Advice for Parents of Newly Diagnosed Children with Autism
After a diagnosis, parents need to learn how to discern helpful information.
Posted Feb 02, 2014
Receiving a diagnosis of autism for your child now is easier than when our son, Jeremy, was diagnosed over twenty years ago. There is more awareness about autism and there are many more treatments, therapies, and strategies to consider, depending on your child’s needs. However, what hasn't changed is the feeling you get that your world has turned upside down and that you are now a member of a club that you never wanted to be a part of.
Over the month of February, I’ll be publishing weekly blogposts here with some advice for parents of newly diagnosed children. You don't have to feel all alone - there are many parent groups and resources to help you on your journey. In fact, if in the past there was not enough information available about autism, now there is an overabundance. The first step for a new parents is to learn how to filter through all that is out there to make the right decisions for your child, because each child is different. These blogposts will help you figure it out. The information provided in the posts come from research conducted while updating my first book now entitled: Autism Spectrum Disorder: The Complete Guide to Understanding Autism (Perigee January 2014).
It is true that you are not alone: there are many organizations, associations, books, and websites ready to help you. Remember too that there is comfort to be had in meeting others experiencing the same situation as you. There is also power in numbers: the more people who get together, the more useful ideas ﬂoat around. A word of warning - there are so many sources of information on the internet to draw from that parents need to use caution and learn how to discern factual information from marketing hype. Autism has, unfortunately, become a money-making business now for many.
Here are some basic tips to keep in mind as you start on your quest for knowedge:
• Make sure you are seeking information from reliable sources. Just because something is published on a website or in a magazine does not mean it is accurate. Stay away from websites that do not clearly state where the information listed comes from; who or what organization has created the website; and their connection to whatever products or treatment they are trying to sell you .
• Take it one step at a time and seek only what you are ready to assimilate. Focus on the present. Learn what you can that will help you today or over the next six months. At this early stage, if you try to think too far ahead, you may feel overwhelmed. Do only what you feel capable of doing, and read only what you are ready to digest.
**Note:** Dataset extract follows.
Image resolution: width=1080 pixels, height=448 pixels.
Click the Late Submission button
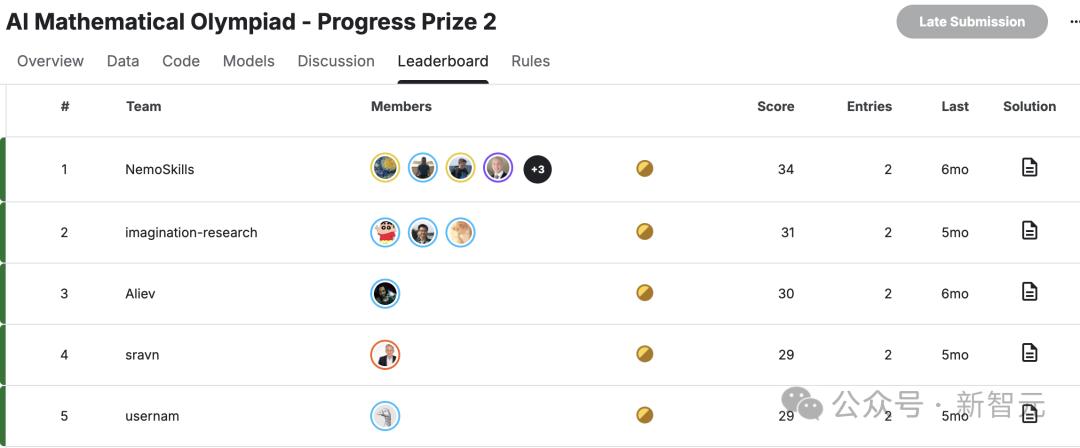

• Learn the jargon. If someone uses a word you don’t understand, look it up or ask for an explanation. Ask questions if you don’t understand. Ignorance is not bliss, and life will become a lot easier if you get used to asking questions. Before going to any meetings or appointments, write questions down.
• Stay away from treatments that are touted as being equally effective for everyone with autism. There is no such thing.What works for one child may not necessarily work for yours. Everyone is different; you need to ﬁnd what is right for your child.
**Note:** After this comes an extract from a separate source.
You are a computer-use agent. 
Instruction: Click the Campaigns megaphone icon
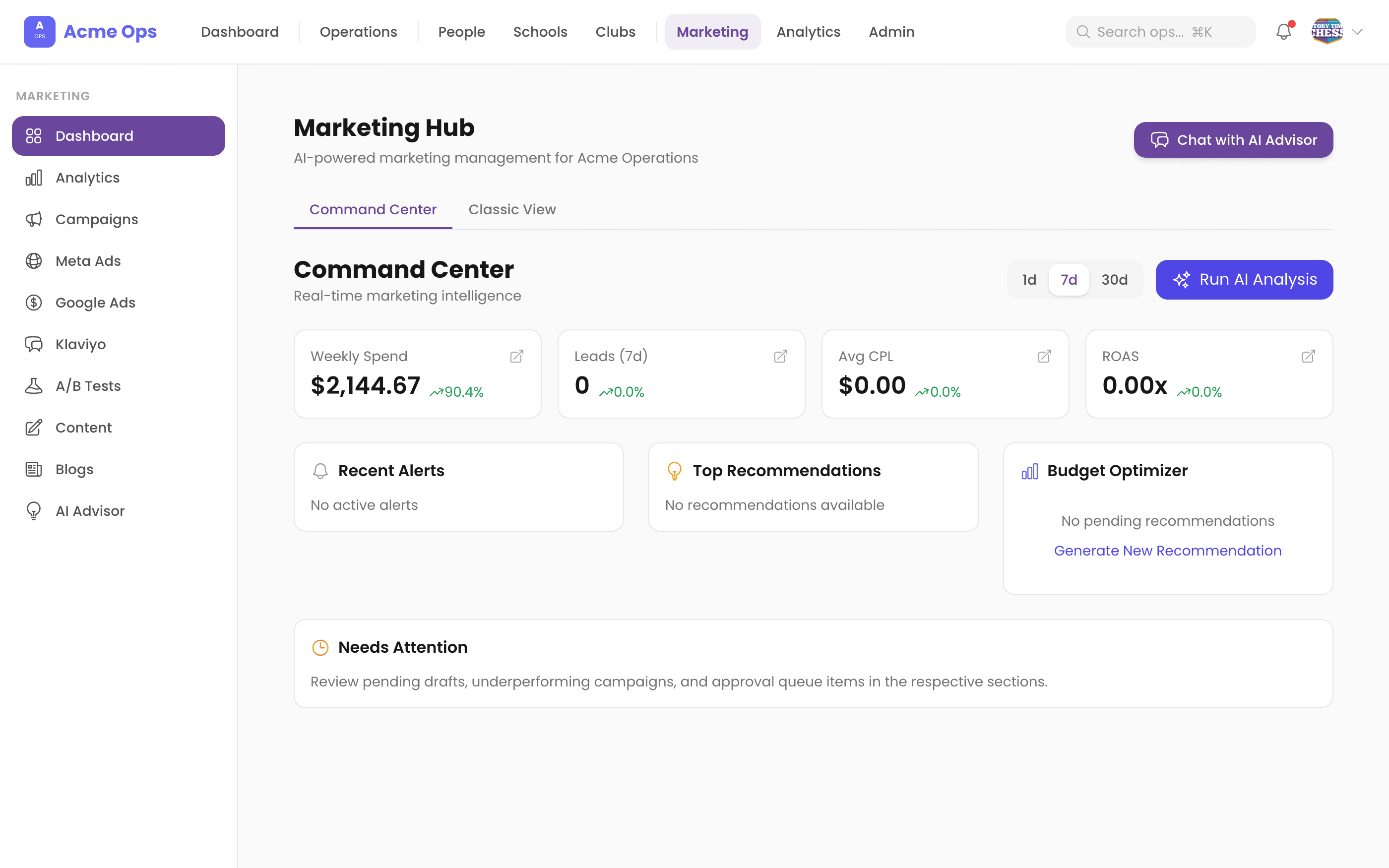pos(34,219)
• Do not be intimidated by others. Some parents feel overawed by medical or educational professionals. There is no need to feel this way. They may be an expert in their ﬁeld, yet you are the expert on your child. Autism is complex, and even educational and medical experts do not know everything. Together you can be a team.
In my next post, I’ll be listing some recommended non-profit organizations and free on-line resources to start empowering yourself with knowledge. If you have a copy of Autism Spectrum Disorder, you'll find these resources in Chapter 4 and in the resource section in the back of the book.
You’ll get through this; we all have!